Segment Open

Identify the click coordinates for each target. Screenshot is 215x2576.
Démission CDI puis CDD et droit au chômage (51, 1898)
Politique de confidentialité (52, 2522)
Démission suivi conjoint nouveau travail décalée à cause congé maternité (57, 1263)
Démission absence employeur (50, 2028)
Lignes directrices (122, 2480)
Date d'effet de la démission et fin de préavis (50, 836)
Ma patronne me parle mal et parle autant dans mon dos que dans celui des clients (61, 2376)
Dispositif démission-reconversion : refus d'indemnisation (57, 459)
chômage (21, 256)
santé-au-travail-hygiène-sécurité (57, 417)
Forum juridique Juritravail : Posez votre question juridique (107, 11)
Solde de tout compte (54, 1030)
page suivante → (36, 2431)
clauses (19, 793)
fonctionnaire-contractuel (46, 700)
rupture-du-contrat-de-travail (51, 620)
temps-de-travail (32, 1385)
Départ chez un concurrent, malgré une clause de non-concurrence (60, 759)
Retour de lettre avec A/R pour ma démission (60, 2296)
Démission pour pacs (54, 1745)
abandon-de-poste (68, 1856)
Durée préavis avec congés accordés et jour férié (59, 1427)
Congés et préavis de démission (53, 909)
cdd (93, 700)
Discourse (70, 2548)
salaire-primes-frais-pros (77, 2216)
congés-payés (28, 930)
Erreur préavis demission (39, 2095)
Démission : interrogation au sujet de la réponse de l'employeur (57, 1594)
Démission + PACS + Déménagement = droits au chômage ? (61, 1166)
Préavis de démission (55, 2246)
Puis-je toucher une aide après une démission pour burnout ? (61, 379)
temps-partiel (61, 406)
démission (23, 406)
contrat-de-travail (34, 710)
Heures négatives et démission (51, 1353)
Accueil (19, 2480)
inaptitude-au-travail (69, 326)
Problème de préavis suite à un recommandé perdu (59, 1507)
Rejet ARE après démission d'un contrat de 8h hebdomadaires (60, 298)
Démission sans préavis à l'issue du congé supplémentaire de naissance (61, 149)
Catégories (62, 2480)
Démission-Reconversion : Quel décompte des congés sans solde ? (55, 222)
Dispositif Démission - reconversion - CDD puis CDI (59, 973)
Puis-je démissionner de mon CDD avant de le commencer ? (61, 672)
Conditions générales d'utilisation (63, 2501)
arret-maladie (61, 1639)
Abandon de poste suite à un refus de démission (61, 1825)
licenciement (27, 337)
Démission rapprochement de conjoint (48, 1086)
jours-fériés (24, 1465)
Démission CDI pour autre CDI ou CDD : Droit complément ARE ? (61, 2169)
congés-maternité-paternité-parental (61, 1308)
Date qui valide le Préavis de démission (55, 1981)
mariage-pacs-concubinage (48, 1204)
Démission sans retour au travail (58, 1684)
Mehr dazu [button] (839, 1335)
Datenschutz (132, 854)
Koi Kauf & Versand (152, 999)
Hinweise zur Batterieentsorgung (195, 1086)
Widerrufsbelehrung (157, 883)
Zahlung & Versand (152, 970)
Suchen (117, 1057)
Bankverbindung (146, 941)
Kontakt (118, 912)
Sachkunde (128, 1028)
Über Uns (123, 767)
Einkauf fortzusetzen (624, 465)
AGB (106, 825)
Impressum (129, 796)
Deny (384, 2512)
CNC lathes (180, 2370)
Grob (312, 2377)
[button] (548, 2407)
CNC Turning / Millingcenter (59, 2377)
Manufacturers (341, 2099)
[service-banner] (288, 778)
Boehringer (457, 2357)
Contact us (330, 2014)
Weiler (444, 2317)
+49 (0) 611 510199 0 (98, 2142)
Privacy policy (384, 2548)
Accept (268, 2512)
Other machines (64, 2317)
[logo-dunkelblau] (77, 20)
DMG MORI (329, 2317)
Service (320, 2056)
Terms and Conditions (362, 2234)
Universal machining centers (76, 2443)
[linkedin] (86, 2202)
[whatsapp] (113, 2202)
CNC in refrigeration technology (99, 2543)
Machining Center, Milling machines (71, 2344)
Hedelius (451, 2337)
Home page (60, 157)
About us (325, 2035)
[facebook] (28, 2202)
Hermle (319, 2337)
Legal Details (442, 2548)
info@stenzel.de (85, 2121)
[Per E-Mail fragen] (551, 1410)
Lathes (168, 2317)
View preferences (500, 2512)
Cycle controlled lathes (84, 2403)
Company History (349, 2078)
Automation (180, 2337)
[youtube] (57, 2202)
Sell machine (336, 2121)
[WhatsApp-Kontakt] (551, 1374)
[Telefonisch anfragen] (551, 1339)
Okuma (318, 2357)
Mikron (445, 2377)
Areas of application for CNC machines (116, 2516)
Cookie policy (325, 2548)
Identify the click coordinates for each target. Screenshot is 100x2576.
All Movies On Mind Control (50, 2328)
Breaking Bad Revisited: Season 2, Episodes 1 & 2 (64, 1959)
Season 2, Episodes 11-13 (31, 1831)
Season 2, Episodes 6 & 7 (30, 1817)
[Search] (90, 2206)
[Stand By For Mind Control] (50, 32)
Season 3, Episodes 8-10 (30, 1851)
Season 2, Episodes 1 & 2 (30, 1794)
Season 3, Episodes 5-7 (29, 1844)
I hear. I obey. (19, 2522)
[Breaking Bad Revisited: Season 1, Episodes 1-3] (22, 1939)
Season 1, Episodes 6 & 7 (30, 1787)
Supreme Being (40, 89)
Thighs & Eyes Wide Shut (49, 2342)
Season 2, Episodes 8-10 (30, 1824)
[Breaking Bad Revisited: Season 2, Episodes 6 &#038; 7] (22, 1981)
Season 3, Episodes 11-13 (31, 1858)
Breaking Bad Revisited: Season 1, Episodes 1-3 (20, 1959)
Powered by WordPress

Segment Closed

_Your objective_
Please report every line in the entries above that holds the string "Identify".

_Your solution_
Identify the click coordinates for each target. Screenshot is 215x2576.
Identify the click coordinates for each target. Screenshot is 100x2576.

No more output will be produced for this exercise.